• _Stated exercise_
Copy the lines of the listing below word for word, starting with the line that contains "You are a computer-use agent. The" and going on through the line that contains "pos(90,374)".

• _Record excerpts_

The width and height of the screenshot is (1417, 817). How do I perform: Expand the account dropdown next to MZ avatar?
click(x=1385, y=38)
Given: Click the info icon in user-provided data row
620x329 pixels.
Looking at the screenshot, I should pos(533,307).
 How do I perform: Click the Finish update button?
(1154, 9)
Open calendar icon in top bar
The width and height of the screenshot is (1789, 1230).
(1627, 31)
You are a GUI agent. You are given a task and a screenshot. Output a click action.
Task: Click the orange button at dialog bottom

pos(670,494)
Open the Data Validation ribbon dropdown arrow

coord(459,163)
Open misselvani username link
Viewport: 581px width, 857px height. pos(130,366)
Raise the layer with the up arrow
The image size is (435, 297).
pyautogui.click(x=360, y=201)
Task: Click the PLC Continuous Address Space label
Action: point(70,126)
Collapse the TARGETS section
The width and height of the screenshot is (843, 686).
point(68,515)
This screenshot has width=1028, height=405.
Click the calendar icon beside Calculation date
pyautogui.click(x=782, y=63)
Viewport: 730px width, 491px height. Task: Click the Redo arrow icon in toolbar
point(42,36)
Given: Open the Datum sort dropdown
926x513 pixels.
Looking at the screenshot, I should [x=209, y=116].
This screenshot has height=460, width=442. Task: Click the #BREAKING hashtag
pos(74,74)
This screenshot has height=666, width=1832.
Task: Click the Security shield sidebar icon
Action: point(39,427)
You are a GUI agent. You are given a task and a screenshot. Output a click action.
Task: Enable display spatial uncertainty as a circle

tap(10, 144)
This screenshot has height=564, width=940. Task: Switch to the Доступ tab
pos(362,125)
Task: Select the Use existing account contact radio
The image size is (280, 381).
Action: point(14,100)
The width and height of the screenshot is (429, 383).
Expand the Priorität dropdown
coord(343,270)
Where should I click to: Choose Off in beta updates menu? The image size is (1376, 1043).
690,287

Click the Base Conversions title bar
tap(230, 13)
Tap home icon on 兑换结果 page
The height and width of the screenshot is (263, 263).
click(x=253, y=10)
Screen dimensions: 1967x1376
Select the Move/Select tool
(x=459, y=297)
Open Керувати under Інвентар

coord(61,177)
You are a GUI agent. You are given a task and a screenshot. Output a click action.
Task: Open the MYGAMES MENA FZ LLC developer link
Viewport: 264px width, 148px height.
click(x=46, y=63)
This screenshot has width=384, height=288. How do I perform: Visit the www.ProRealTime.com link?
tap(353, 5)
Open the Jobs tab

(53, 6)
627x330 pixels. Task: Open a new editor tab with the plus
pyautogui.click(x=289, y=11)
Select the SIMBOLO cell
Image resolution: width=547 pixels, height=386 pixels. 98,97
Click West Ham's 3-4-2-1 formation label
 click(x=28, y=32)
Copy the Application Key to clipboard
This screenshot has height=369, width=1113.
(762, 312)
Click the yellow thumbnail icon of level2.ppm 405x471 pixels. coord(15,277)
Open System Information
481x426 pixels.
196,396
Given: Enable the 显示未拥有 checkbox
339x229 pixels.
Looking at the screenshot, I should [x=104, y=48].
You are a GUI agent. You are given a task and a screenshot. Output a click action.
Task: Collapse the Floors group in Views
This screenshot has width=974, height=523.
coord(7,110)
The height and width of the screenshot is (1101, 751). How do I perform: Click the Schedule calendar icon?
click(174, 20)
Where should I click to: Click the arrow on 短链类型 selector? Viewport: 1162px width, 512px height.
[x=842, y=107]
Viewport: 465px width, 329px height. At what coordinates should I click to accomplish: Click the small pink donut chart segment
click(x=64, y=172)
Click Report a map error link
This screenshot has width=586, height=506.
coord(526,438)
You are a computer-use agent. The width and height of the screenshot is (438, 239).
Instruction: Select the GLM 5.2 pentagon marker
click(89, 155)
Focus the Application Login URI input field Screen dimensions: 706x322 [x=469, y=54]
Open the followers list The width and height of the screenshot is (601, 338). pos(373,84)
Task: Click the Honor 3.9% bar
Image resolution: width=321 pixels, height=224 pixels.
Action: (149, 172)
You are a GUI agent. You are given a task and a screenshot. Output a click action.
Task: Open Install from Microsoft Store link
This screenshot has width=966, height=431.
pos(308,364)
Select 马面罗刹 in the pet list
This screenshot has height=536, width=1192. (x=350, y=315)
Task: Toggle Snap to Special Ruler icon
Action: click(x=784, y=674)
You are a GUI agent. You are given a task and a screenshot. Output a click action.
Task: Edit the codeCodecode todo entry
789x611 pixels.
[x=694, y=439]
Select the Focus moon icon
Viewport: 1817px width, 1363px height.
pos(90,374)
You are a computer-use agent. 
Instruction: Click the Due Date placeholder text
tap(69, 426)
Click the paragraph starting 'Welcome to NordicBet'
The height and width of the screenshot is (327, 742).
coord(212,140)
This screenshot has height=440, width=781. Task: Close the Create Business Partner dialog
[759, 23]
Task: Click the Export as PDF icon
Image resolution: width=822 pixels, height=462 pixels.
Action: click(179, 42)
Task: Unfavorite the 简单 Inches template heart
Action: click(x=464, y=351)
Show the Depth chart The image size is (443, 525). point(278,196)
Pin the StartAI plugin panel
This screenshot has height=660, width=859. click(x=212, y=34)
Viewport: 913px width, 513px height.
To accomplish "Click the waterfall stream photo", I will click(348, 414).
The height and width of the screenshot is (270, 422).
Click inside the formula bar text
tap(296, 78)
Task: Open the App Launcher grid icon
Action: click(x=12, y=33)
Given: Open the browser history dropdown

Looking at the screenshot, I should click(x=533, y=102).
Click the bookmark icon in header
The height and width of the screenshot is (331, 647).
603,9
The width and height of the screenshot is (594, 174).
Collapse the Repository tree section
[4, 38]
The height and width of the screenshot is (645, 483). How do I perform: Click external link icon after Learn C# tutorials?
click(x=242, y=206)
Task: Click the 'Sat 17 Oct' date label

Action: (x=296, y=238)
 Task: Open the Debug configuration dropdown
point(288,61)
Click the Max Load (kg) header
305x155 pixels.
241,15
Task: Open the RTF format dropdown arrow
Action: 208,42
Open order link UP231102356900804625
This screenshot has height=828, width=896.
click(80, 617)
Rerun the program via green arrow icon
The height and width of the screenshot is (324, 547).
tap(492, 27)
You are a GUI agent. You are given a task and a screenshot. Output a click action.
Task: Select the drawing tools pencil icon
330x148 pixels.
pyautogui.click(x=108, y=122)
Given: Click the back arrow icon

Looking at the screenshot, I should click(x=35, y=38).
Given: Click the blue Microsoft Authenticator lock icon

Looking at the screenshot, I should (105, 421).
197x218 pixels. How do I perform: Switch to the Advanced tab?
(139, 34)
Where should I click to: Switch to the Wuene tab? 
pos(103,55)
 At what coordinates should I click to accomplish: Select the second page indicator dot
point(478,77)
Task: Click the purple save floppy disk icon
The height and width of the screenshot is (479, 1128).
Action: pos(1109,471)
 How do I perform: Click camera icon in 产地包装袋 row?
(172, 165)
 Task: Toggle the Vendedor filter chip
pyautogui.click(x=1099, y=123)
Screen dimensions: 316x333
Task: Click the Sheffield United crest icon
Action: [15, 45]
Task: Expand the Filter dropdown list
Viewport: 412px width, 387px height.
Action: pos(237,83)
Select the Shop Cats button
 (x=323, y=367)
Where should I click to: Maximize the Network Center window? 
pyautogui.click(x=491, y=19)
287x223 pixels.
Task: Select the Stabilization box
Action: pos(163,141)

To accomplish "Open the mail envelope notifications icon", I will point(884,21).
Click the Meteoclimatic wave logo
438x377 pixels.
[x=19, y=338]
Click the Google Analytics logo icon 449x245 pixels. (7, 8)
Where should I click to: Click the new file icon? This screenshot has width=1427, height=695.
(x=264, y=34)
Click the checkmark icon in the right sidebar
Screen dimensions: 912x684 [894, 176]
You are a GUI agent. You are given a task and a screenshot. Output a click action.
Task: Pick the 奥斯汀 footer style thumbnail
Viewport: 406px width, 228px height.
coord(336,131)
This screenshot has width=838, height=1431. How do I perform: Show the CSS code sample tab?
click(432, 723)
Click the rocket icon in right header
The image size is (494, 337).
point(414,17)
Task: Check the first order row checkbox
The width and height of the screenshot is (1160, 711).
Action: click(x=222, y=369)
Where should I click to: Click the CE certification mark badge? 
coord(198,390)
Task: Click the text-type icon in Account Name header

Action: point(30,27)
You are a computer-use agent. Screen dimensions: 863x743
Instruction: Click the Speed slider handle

• _Reply_
You are a computer-use agent. The width and height of the screenshot is (438, 239).
Instruction: Select the GLM 5.2 pentagon marker
click(89, 155)
Focus the Application Login URI input field Screen dimensions: 706x322 [x=469, y=54]
Open the followers list The width and height of the screenshot is (601, 338). pos(373,84)
Task: Click the Honor 3.9% bar
Image resolution: width=321 pixels, height=224 pixels.
Action: (149, 172)
You are a GUI agent. You are given a task and a screenshot. Output a click action.
Task: Open Install from Microsoft Store link
This screenshot has width=966, height=431.
pos(308,364)
Select 马面罗刹 in the pet list
This screenshot has height=536, width=1192. (x=350, y=315)
Task: Toggle Snap to Special Ruler icon
Action: click(x=784, y=674)
You are a GUI agent. You are given a task and a screenshot. Output a click action.
Task: Edit the codeCodecode todo entry
789x611 pixels.
[x=694, y=439]
Select the Focus moon icon
Viewport: 1817px width, 1363px height.
pos(90,374)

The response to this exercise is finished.